Easter Vigil: Living Out Our Liberation

1200px-Anastasis_at_ChoraTonight is the final day of our triduum which we celebrate through the liturgy of Easter Vigil. The Easter Vigil, the mother of all liturgies, is the most beautiful liturgy in the Roman Catholic Church.

We have been used to the image of the empty tomb during Easter season. This is one of the most popular symbols of resurrection for us raised in Western Christianity. In this blog, I want to reflect on another symbol for Easter Vigil which may not be familiar to us. I want to reflect on an icon more popular in the Eastern Orthodox tradition. This is the icon of Harrowing of Hell. Although this icon is not popular today, the message of this icon was commonly proclaimed in the ancient and medieval period of Western Christianity by many church fathers like Tertullian, St. Augustine, St. Thomas Aquinas and many others. Harrowing is an old English word which means harvesting. Thus, we can also call this icon as the harvesting of souls in hell.

The icon shows the events between Jesus’ death on the cross and his resurrection. We always recite in the creed every Sunday mass that after Jesus died on the cross “he descended into hell”. The Catechism of the Catholic Church states:

By the expression “He descended into hell”, the Apostles’ Creed confesses that Jesus did really die and through his death for us conquered death and the devil “who has the power of death” (Heb 2:14) [#636]. In his human soul united to his divine person, the dead Christ went down to the realm of the dead. He opened heaven’s gates for the just who had gone before him [#637].

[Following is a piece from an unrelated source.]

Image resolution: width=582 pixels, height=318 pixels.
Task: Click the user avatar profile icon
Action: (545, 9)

In the icon we see Jesus standing on the broken gate of hell. Hell is the dark pit at the bottom of the icon. In some icons, we can even see angels binding Satan in hell. Then we see Jesus pulling two figures up out of hell. This is Adam and Eve, imprisoned in hell since their deaths; imprisoned, along with all humanity, due to sin. Eve is generally depicted in a red robe. On both sides of the icon are figures from the Old Testament like Abel, King David, Moses, prophets and many others waiting for Jesus to rescue them from hell. We can also see broken locks and keys used by Jesus to unlock the tombs of those souls living in hell.

What does this icon convey for us on Easter Vigil? Christ never rises alone; he brings the rest of us. Resurrection is not just Christ’s but also ours. This is beautifully expressed in an ancient homily, of unknown authorship, usually entitled The Lord’s Descent into the Underworld that is the second reading at Office of Readings on Holy Saturday .

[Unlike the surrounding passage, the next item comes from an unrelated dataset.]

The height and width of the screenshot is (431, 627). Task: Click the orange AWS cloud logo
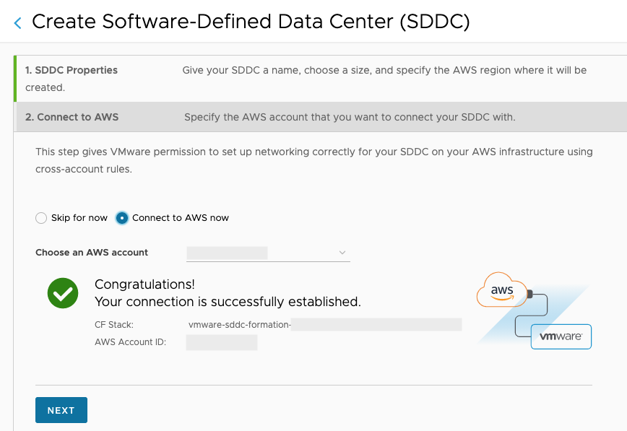pos(502,289)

I am your God, who for your sake have become your son. Out of love for you and for your descendants I now by my own authority command all who are held in bondage to come forth, all who are in darkness to be enlightened, all who are sleeping to arise. I order you, O sleeper, to awake. I did not create you to be held a prisoner in hell. Rise from the dead, for I am the life of the dead. Rise up, work of my hands, you who were created in my image. Rise, let us leave this place, for you are in me and I am in you; together we form only one person and we cannot be separated.

Indeed, Jesus wants to raise us into new life but maybe the problem is we don’t want to be raised up. Or we allow people to continue to pull us down to the pit of hell for their own interests. We have created many tombs in our lives. We have allowed many things in our lives which kills our spirit, hardens our hearts and freezes our will so we can remain dead. We have chosen this part—to remain in hell and remain dead. The saddest thing is we have become comfortable in hell. We have become used to hell.

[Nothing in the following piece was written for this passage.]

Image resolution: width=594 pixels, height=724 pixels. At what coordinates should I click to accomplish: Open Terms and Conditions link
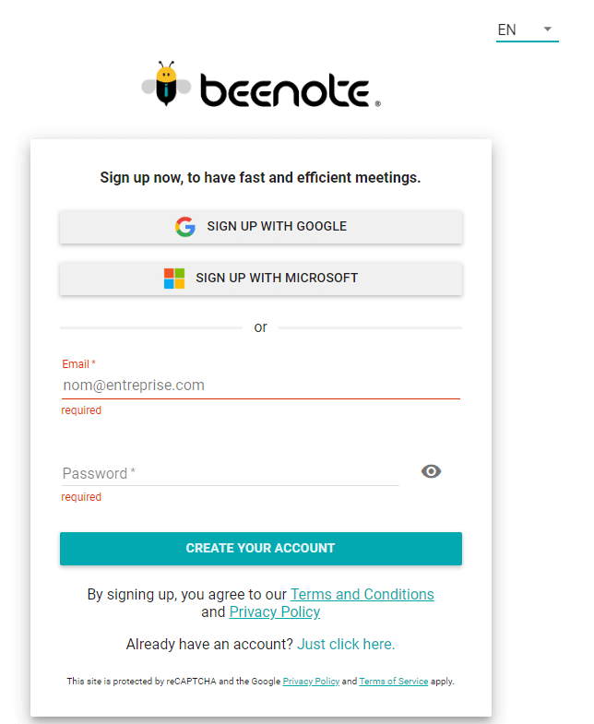[x=362, y=594]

Tonight, the most important of all nights for our faith, we call upon Jesus to open and break the gates of hell in our lives. Let us ask Jesus to “harvest” our souls from the shackles of hell we have made for ourselves. Let us call Jesus who has risen to arouse us out of the tomb of our selfishness, apathy, pride, insecurity, fear, anxiety, and many other death-giving and pathetic mindsets. Like Jesus may we rise up to start anew and recreate our lives and our world under the blessings of God’s abundant grace.

This Easter, we should not just look up to Jesus and proclaim that he has risen. On Easter, we also proclaim to ourselves: I am resurrection, you are resurrection, and we are resurrection. As St. Augustine proclaimed: We are an Easter people and alleluia is our song! We are the children of Easter morn. We are redeemed by Christ from death and sin. This is our deepest and truest identity as a people. We celebrate and proclaim this solemn truth in the Easter Vigil through the renewal of our baptism.

So now, let us rise up and go, live out our liberation!

Happy Easter to you all!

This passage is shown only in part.